◆ DIRECTIONS
Please return the material exactly; leave no entry out.

*** Opening DATA EXTRACT ***

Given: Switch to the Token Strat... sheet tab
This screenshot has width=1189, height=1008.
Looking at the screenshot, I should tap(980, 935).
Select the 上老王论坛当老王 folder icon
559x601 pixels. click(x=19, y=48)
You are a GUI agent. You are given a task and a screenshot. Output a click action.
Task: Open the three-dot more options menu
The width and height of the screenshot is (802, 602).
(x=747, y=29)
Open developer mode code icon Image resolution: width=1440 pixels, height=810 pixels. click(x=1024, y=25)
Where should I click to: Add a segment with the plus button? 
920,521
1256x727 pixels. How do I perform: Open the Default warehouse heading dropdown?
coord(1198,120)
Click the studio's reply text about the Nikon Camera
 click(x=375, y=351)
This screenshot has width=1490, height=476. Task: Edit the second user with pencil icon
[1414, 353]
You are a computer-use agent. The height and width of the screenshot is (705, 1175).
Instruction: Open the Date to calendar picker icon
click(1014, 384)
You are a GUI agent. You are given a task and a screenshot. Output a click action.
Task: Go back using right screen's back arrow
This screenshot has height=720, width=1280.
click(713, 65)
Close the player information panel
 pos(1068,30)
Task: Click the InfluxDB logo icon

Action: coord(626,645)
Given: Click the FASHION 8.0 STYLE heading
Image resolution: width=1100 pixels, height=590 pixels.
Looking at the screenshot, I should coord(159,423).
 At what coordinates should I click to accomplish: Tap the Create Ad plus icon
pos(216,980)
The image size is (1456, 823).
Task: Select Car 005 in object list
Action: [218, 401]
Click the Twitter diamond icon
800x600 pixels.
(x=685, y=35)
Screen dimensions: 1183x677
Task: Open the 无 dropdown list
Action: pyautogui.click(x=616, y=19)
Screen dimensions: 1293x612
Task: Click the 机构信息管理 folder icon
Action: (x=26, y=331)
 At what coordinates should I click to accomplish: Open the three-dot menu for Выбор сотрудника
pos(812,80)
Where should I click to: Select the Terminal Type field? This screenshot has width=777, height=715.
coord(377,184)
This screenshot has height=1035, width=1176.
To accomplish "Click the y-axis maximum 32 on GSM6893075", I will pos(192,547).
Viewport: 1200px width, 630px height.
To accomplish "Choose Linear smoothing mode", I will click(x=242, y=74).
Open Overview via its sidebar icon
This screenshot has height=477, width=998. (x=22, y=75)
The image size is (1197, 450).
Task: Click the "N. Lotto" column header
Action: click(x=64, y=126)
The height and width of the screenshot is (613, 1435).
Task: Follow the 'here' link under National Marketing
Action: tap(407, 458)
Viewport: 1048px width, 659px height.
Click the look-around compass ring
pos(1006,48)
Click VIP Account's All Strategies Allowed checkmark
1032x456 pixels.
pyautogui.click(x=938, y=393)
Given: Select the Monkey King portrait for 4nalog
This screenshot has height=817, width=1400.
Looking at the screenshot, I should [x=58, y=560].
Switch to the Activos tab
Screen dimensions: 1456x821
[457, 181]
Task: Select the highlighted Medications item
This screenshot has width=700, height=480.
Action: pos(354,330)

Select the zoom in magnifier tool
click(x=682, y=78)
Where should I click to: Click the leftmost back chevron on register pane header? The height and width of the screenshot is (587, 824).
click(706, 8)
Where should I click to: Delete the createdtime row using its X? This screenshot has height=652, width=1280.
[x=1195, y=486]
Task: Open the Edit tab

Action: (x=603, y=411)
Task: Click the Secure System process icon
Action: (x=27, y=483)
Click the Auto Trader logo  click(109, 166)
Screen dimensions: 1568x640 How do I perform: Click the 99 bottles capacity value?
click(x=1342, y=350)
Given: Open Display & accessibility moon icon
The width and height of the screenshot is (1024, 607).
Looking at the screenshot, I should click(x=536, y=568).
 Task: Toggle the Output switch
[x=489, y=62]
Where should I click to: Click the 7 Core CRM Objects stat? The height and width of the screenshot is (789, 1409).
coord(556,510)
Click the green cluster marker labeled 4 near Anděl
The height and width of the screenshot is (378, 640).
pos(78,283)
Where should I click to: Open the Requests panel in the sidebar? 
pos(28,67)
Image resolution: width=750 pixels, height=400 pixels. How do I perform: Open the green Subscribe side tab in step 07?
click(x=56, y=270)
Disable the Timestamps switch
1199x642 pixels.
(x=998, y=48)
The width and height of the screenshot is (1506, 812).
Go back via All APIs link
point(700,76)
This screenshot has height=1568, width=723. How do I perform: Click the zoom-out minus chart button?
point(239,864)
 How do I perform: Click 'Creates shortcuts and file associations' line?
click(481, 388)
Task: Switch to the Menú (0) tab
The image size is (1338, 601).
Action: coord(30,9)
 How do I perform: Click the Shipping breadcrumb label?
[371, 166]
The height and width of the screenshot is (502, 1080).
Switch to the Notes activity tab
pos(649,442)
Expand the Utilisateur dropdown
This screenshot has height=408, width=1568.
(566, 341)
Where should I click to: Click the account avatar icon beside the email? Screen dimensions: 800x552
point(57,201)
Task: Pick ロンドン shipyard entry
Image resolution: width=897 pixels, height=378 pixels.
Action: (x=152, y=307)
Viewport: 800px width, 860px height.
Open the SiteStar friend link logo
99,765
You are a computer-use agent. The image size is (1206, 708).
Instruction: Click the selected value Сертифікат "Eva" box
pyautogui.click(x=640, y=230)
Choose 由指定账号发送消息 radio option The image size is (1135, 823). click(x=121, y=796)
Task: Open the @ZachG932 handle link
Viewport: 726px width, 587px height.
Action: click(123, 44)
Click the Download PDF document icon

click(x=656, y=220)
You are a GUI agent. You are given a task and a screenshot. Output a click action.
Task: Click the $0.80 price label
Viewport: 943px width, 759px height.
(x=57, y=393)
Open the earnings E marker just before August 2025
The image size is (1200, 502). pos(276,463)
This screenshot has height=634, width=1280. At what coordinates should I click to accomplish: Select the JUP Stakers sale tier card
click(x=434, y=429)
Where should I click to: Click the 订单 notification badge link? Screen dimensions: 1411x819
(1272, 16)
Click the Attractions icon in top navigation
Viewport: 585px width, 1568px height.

*** Closing DATA EXTRACT ***

◆ TASK RESPONSE
Given: Switch to the Token Strat... sheet tab
This screenshot has width=1189, height=1008.
Looking at the screenshot, I should tap(980, 935).
Select the 上老王论坛当老王 folder icon
559x601 pixels. click(x=19, y=48)
You are a GUI agent. You are given a task and a screenshot. Output a click action.
Task: Open the three-dot more options menu
The width and height of the screenshot is (802, 602).
(x=747, y=29)
Open developer mode code icon Image resolution: width=1440 pixels, height=810 pixels. click(x=1024, y=25)
Where should I click to: Add a segment with the plus button? 
920,521
1256x727 pixels. How do I perform: Open the Default warehouse heading dropdown?
coord(1198,120)
Click the studio's reply text about the Nikon Camera
 click(x=375, y=351)
This screenshot has width=1490, height=476. Task: Edit the second user with pencil icon
[1414, 353]
You are a computer-use agent. The height and width of the screenshot is (705, 1175).
Instruction: Open the Date to calendar picker icon
click(1014, 384)
You are a GUI agent. You are given a task and a screenshot. Output a click action.
Task: Go back using right screen's back arrow
This screenshot has height=720, width=1280.
click(713, 65)
Close the player information panel
 pos(1068,30)
Task: Click the InfluxDB logo icon

Action: coord(626,645)
Given: Click the FASHION 8.0 STYLE heading
Image resolution: width=1100 pixels, height=590 pixels.
Looking at the screenshot, I should coord(159,423).
 At what coordinates should I click to accomplish: Tap the Create Ad plus icon
pos(216,980)
The image size is (1456, 823).
Task: Select Car 005 in object list
Action: [218, 401]
Click the Twitter diamond icon
800x600 pixels.
(x=685, y=35)
Screen dimensions: 1183x677
Task: Open the 无 dropdown list
Action: pyautogui.click(x=616, y=19)
Screen dimensions: 1293x612
Task: Click the 机构信息管理 folder icon
Action: (x=26, y=331)
 At what coordinates should I click to accomplish: Open the three-dot menu for Выбор сотрудника
pos(812,80)
Where should I click to: Select the Terminal Type field? This screenshot has width=777, height=715.
coord(377,184)
This screenshot has height=1035, width=1176.
To accomplish "Click the y-axis maximum 32 on GSM6893075", I will pos(192,547).
Viewport: 1200px width, 630px height.
To accomplish "Choose Linear smoothing mode", I will click(x=242, y=74).
Open Overview via its sidebar icon
This screenshot has height=477, width=998. (x=22, y=75)
The image size is (1197, 450).
Task: Click the "N. Lotto" column header
Action: click(x=64, y=126)
The height and width of the screenshot is (613, 1435).
Task: Follow the 'here' link under National Marketing
Action: tap(407, 458)
Viewport: 1048px width, 659px height.
Click the look-around compass ring
pos(1006,48)
Click VIP Account's All Strategies Allowed checkmark
1032x456 pixels.
pyautogui.click(x=938, y=393)
Given: Select the Monkey King portrait for 4nalog
This screenshot has height=817, width=1400.
Looking at the screenshot, I should [x=58, y=560].
Switch to the Activos tab
Screen dimensions: 1456x821
[457, 181]
Task: Select the highlighted Medications item
This screenshot has width=700, height=480.
Action: pos(354,330)

Select the zoom in magnifier tool
click(x=682, y=78)
Where should I click to: Click the leftmost back chevron on register pane header? The height and width of the screenshot is (587, 824).
click(706, 8)
Where should I click to: Delete the createdtime row using its X? This screenshot has height=652, width=1280.
[x=1195, y=486]
Task: Open the Edit tab

Action: (x=603, y=411)
Task: Click the Secure System process icon
Action: (x=27, y=483)
Click the Auto Trader logo  click(109, 166)
Screen dimensions: 1568x640 How do I perform: Click the 99 bottles capacity value?
click(x=1342, y=350)
Given: Open Display & accessibility moon icon
The width and height of the screenshot is (1024, 607).
Looking at the screenshot, I should click(x=536, y=568).
 Task: Toggle the Output switch
[x=489, y=62]
Where should I click to: Click the 7 Core CRM Objects stat? The height and width of the screenshot is (789, 1409).
coord(556,510)
Click the green cluster marker labeled 4 near Anděl
The height and width of the screenshot is (378, 640).
pos(78,283)
Where should I click to: Open the Requests panel in the sidebar? 
pos(28,67)
Image resolution: width=750 pixels, height=400 pixels. How do I perform: Open the green Subscribe side tab in step 07?
click(x=56, y=270)
Disable the Timestamps switch
1199x642 pixels.
(x=998, y=48)
The width and height of the screenshot is (1506, 812).
Go back via All APIs link
point(700,76)
This screenshot has height=1568, width=723. How do I perform: Click the zoom-out minus chart button?
point(239,864)
 How do I perform: Click 'Creates shortcuts and file associations' line?
click(481, 388)
Task: Switch to the Menú (0) tab
The image size is (1338, 601).
Action: coord(30,9)
 How do I perform: Click the Shipping breadcrumb label?
[371, 166]
The height and width of the screenshot is (502, 1080).
Switch to the Notes activity tab
pos(649,442)
Expand the Utilisateur dropdown
This screenshot has height=408, width=1568.
(566, 341)
Where should I click to: Click the account avatar icon beside the email? Screen dimensions: 800x552
point(57,201)
Task: Pick ロンドン shipyard entry
Image resolution: width=897 pixels, height=378 pixels.
Action: (x=152, y=307)
Viewport: 800px width, 860px height.
Open the SiteStar friend link logo
99,765
You are a computer-use agent. The image size is (1206, 708).
Instruction: Click the selected value Сертифікат "Eva" box
pyautogui.click(x=640, y=230)
Choose 由指定账号发送消息 radio option The image size is (1135, 823). click(x=121, y=796)
Task: Open the @ZachG932 handle link
Viewport: 726px width, 587px height.
Action: click(123, 44)
Click the Download PDF document icon

click(x=656, y=220)
You are a GUI agent. You are given a task and a screenshot. Output a click action.
Task: Click the $0.80 price label
Viewport: 943px width, 759px height.
(x=57, y=393)
Open the earnings E marker just before August 2025
The image size is (1200, 502). pos(276,463)
This screenshot has height=634, width=1280. At what coordinates should I click to accomplish: Select the JUP Stakers sale tier card
click(x=434, y=429)
Where should I click to: Click the 订单 notification badge link? Screen dimensions: 1411x819
(1272, 16)
Click the Attractions icon in top navigation
Viewport: 585px width, 1568px height.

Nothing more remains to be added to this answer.